Что же значит «друг», когда он становится концептуальным персонажем, то есть предпосылкой мышления? Может, это влюбленный – да, пожалуй, скорее влюбленный? Ведь благодаря другу мысль вновь обретает жизненную связь с Другим, которая, казалось, исключена из чистого мышления. А может, здесь имеется в виду еще кто-то иной, не друг и не влюбленный? Ведь если философ – это друг мудрости или же влюбленный в нее, значит, он претендует на нее, будучи скорее в потенциальном стремлении, чем в действительном обладании. Тогда, стало быть, друг – это еще и претендент, а то, чьим другом он себя называет, – это Вещь, на которую обращено притязание, а вовсе не кто-то третий; тот-то, напротив, становится соперником. Получается, что в дружестве столько же состязательного недоверия к сопернику, сколько любовного стремления к предмету желаний. Стоит дружеству обратиться к сущностям, как двое друзей оказываются претендентом и соперником (впрочем, кто же их разберет?). Такова первая особенность, благодаря которой философия представляется нам явлением древнегреческой цивилизации, совпадающим с культурным вкладом городов-полисов: в них сформировались общества друзей или равных, но зато между ними и внутри каждого из них стимулировались отношения соперничества, во всех областях сталкивались друг с другом претенденты – в любви, играх, судах, в государственном управлении, в политике, даже в поэзии, чьей предпосылкой оказывается не друг, а претендент и соперник (диалектика, которую Платон характеризует как «амфисбетесис»). Соперничество свободных людей, атлетизм, возведенный в общий принцип – агон[4]. Дружество же призвано примирять целостность сущности с соперничеством претендентов. Не слишком ли тяжелая задача?
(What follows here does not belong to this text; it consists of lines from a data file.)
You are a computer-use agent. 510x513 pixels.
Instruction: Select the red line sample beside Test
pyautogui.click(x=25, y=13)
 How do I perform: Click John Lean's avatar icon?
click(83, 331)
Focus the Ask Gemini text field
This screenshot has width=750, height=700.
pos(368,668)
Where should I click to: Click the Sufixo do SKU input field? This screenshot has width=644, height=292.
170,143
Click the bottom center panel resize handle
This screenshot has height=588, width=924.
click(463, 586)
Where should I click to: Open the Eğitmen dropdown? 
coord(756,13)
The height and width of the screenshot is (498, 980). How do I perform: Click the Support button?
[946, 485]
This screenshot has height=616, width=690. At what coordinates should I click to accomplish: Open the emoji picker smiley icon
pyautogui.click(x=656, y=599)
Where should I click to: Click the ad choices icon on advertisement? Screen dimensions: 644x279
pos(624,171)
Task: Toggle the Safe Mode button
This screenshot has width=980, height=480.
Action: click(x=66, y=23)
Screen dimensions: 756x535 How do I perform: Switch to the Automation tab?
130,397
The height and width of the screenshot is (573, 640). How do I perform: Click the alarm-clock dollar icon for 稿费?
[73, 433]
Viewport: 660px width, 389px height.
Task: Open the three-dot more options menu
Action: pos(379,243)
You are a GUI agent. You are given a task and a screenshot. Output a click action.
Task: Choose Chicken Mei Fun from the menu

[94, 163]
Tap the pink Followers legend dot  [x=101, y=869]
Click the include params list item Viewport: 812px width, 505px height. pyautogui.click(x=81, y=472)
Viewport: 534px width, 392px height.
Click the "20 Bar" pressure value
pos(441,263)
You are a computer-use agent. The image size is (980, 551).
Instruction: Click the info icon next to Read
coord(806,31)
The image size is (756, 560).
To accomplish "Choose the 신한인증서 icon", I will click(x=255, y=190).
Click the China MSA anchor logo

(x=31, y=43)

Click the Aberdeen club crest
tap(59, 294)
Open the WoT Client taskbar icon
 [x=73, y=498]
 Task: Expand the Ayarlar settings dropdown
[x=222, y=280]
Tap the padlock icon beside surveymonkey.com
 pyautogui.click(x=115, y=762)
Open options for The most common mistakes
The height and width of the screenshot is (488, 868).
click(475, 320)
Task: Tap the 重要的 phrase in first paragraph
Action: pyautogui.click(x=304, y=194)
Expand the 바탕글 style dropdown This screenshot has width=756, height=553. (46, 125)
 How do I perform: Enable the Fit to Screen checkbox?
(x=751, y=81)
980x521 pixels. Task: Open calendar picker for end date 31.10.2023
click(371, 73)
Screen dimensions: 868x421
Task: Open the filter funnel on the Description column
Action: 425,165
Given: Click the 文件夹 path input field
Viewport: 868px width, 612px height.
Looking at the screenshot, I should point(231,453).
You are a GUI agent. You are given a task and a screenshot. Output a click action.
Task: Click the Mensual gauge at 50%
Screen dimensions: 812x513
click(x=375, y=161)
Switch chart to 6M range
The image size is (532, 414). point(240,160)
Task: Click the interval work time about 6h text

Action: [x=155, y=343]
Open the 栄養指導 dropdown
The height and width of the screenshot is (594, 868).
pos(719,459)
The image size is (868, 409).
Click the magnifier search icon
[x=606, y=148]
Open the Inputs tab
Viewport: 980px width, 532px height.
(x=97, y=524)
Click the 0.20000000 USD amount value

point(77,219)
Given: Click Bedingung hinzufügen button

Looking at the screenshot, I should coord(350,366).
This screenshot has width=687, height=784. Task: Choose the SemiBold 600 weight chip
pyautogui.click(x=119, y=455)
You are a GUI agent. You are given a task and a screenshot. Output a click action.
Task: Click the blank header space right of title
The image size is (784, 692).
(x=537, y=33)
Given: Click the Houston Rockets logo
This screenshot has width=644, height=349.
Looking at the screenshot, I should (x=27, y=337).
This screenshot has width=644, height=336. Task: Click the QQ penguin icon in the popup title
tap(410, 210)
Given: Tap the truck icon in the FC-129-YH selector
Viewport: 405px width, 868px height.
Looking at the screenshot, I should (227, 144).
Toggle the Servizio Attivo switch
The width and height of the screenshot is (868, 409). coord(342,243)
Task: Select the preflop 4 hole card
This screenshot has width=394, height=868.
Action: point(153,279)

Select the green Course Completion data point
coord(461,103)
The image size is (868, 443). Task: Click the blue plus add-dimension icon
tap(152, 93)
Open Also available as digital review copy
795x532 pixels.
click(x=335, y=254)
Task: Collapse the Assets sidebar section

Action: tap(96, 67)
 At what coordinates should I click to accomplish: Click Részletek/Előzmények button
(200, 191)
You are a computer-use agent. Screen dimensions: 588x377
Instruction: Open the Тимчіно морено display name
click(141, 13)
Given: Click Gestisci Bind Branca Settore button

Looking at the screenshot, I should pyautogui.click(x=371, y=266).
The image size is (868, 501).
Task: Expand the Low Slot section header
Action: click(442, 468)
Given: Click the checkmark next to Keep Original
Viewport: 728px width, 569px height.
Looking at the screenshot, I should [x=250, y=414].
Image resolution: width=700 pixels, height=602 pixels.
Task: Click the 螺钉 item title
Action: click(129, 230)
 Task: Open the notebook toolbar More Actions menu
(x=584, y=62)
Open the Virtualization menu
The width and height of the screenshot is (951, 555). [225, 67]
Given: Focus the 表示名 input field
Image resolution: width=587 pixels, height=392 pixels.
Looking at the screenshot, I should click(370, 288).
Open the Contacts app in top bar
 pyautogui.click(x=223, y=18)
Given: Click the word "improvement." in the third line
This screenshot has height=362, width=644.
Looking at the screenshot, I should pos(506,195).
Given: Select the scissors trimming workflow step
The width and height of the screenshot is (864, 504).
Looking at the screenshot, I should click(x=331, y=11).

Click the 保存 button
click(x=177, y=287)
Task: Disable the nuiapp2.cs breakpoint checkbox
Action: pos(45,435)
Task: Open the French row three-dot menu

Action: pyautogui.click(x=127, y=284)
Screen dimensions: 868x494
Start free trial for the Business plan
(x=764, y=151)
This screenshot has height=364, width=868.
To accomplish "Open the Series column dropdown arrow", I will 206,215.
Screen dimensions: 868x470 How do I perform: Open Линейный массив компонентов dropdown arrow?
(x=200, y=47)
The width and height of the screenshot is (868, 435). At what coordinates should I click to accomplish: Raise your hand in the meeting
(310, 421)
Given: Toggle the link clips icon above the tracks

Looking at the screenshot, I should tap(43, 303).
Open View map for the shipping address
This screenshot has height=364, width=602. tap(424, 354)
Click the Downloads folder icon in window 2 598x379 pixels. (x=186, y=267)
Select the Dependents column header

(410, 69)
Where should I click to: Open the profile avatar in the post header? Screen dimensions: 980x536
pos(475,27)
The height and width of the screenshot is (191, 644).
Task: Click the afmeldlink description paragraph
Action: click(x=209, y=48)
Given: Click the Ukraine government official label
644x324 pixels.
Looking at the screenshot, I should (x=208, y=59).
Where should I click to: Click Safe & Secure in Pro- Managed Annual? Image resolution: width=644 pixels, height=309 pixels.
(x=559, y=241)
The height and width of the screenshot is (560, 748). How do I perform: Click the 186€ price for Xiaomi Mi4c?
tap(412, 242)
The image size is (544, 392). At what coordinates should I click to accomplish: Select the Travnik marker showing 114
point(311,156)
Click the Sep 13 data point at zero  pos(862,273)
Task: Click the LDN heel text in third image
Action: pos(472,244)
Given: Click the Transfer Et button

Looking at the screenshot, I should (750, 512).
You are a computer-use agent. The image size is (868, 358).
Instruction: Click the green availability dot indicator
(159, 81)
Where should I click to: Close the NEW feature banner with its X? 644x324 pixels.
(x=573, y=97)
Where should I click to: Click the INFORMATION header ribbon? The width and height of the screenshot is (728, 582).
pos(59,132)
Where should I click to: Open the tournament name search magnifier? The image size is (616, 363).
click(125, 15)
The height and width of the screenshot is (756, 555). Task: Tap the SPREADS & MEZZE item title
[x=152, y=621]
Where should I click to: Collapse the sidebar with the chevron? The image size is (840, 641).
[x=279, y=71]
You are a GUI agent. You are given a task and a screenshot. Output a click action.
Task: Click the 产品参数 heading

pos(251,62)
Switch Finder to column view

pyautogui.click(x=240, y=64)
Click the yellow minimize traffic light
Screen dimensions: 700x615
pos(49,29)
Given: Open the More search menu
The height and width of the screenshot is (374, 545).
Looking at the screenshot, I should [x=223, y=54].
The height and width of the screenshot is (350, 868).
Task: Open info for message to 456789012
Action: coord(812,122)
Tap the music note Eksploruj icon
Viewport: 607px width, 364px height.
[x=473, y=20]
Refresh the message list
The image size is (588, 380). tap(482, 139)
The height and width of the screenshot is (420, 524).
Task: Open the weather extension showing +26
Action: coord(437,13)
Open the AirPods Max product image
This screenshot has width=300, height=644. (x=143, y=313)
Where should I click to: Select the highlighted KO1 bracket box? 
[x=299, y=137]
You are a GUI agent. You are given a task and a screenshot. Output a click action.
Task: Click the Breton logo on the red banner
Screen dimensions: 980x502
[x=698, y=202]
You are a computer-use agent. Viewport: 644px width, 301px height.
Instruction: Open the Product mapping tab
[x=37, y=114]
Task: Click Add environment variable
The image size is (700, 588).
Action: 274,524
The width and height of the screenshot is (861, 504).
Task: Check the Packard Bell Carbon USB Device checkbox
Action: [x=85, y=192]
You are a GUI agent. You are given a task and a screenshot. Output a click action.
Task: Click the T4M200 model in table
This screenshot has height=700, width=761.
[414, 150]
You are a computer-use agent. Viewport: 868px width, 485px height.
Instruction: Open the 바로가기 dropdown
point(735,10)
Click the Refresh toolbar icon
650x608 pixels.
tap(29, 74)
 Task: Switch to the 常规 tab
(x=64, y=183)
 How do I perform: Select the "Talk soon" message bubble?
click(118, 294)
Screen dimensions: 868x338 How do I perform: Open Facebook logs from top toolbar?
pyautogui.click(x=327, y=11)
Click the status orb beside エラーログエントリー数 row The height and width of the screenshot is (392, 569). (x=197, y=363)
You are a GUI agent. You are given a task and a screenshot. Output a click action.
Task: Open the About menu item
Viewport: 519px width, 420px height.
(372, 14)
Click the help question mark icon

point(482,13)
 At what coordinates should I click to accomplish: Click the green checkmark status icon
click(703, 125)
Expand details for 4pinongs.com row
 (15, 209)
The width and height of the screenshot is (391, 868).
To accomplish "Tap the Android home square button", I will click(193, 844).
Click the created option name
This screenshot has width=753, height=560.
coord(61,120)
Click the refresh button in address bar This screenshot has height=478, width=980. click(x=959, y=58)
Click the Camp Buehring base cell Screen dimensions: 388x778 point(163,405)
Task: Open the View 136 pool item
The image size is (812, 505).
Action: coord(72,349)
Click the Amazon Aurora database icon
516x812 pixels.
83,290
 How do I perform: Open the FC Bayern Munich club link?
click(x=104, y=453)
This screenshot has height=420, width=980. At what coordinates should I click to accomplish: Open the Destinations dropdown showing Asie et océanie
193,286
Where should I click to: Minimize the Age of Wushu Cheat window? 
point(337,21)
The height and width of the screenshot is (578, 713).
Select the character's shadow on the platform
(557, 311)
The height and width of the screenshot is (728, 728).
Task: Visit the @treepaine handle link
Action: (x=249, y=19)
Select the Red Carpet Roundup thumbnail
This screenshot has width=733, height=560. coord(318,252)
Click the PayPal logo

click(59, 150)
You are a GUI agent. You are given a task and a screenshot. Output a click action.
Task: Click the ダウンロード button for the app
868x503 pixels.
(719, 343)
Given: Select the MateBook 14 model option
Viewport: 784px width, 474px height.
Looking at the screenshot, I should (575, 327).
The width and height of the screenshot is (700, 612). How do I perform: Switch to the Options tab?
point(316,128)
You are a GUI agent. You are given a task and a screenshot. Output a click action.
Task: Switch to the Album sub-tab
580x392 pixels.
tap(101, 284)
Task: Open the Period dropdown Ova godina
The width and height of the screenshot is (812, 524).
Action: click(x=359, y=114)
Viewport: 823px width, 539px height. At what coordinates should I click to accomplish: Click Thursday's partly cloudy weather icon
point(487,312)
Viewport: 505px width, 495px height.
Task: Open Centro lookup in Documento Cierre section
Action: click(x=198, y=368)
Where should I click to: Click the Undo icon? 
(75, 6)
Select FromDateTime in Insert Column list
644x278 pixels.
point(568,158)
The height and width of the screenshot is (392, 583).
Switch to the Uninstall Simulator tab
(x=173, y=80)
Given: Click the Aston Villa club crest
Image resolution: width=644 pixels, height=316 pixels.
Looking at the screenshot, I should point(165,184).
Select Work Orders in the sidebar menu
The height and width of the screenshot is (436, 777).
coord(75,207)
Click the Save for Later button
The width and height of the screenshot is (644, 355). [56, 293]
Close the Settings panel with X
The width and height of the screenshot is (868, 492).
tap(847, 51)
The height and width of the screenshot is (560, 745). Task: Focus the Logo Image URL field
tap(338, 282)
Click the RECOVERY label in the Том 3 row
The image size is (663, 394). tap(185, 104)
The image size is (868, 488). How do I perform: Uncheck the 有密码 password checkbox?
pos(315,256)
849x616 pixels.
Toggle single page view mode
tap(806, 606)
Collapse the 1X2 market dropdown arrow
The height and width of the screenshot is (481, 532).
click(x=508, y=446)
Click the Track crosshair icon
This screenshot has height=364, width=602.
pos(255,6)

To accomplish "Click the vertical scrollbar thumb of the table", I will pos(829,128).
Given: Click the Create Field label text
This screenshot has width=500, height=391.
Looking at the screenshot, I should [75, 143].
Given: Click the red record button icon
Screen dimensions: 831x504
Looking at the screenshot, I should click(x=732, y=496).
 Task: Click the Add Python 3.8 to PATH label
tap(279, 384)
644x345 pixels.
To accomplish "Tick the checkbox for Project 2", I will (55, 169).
Друг, влюбленный, претендент, соперник – это трансцендентальные характеристики, которые, однако, не теряют своего интенсивно-одушевленного существования в лице одного или нескольких персонажей. И когда в наши дни Морис Бланшо – один из немногих мыслителей, рассматривающих смысл слова «друг» в философии, – вновь задается этим внутренним вопросом о предпосылках мысли как таковой, то он вводит в лоно чистой Мыслимости новых концептуальных персонажей – уже отнюдь не греческих, пришедших из других мест, переживших словно некую катастрофу, которая влечет их к новым жизненным отношениям, возводимым в ранг априорных характеров: это уклончивость, утомленность, даже какая-то подавленность друзей, превращающая самое дружество с мыслью о концепте в бесконечную недоверчивость и терпеливость[5]. Список концептуальных персонажей никогда не бывает закрыт и тем самым играет важную роль в развитии и переменах философии; необходимо понять это разнообразие, не сводя его к единству – впрочем, и так уже сложному – греческого философа.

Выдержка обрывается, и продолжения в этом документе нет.